The "Doomsday Clock", which symbolizes how close humanity has come to the apocalyptic danger of mass destruction, has been set to three minutes to midnight this year.
The Clock, which evokes both the imagery of apocalypse (midnight) and the contemporary idiom of nuclear explosion (countdown to zero), is run by the Bulletin of the Atomic Scientists since 1947 and has become a universally recognized indicator of the world's vulnerability to catastrophe from nuclear weapons, climate change, and emerging technologies in the life sciences.
This year, the Board of Directors moved the Clock at 3 minutes before midnight (from 5 set in 2012) and placed the emphasis on climate change.
"The world leaders have failed to act with the speed or on the scale required to protect citizens from potential catastrophe," the board said.

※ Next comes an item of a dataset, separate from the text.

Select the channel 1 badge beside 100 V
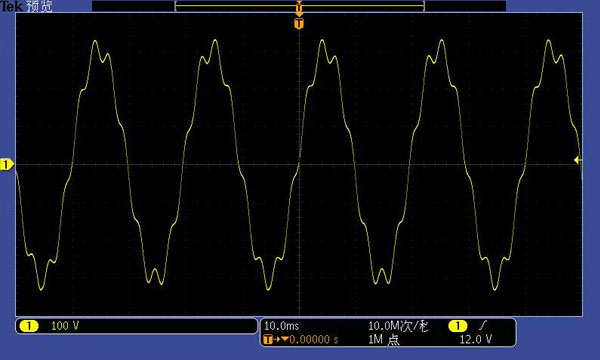 pos(28,326)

"Unchecked climate change, global nuclear weapons modernizations, and outsized nuclear weapons arsenals pose extraordinary and undeniable threats to the continued existence of humanity.
These failures of political leadership endanger every person on Earth. Despite some modestly positive developments in the climate change arena, current efforts are entirely insufficient to prevent a catastrophic warming of Earth. Meanwhile, the United States and Russia have embarked on massive programs to modernize their nuclear triads - thereby undermining existing nuclear weapons treaties.

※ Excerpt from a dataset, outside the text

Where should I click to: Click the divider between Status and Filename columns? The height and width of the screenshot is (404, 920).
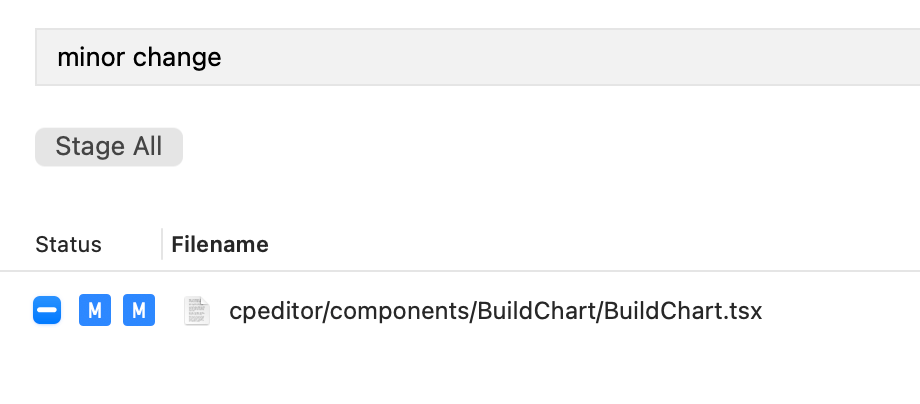[162, 244]
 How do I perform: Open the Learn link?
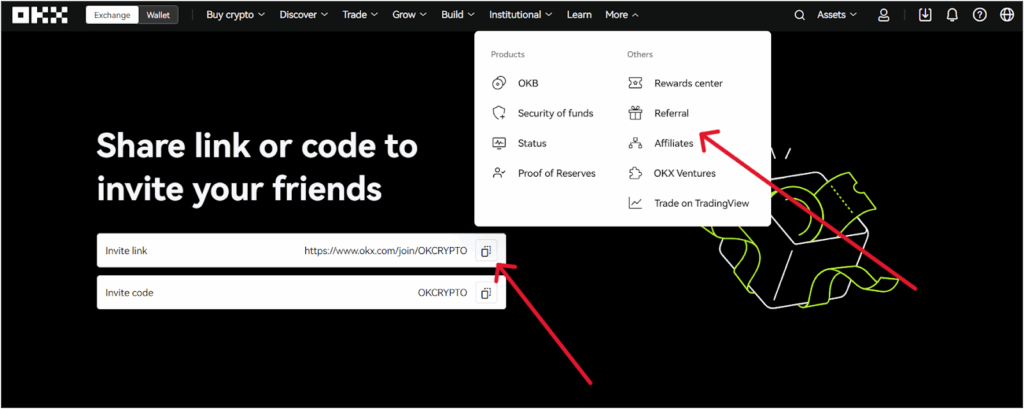579,15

The clock ticks now at just three minutes to midnight because international leaders are failing to perform their most important duty - ensuring and preserving the health and vitality of human civilization."

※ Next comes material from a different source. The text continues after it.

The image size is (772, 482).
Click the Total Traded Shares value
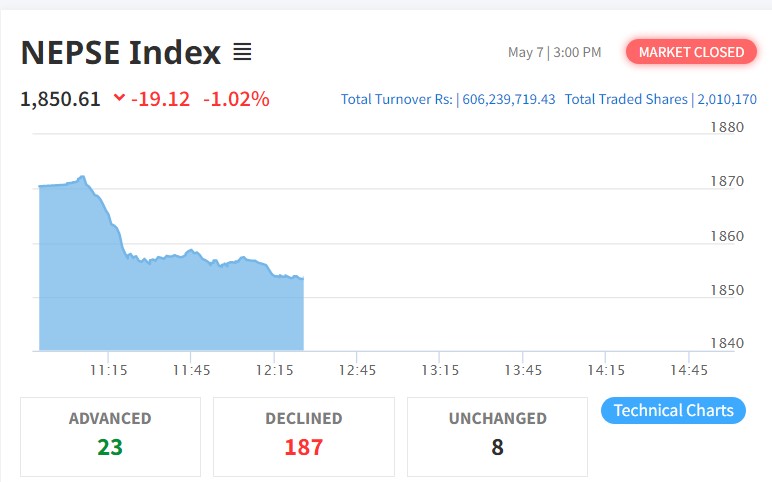[x=725, y=99]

The clock’s minute hand stood at two minutes before midnight in 1953 after both the United States and the Soviet Union conducted their first tests of the hydrogen bomb, and at 17 minutes before midnight in 1991, after the end of the Cold War. The last time it was just three minutes to midnight was in 1983, when US-Soviet relations were at their iciest.
In 2015, with the Clock hand moved forward to three minutes to midnight, the board feels compelled to add, with a sense of great urgency: "The probability of global catastrophe is very high, and the actions needed to reduce the risks of disaster must be taken very soon."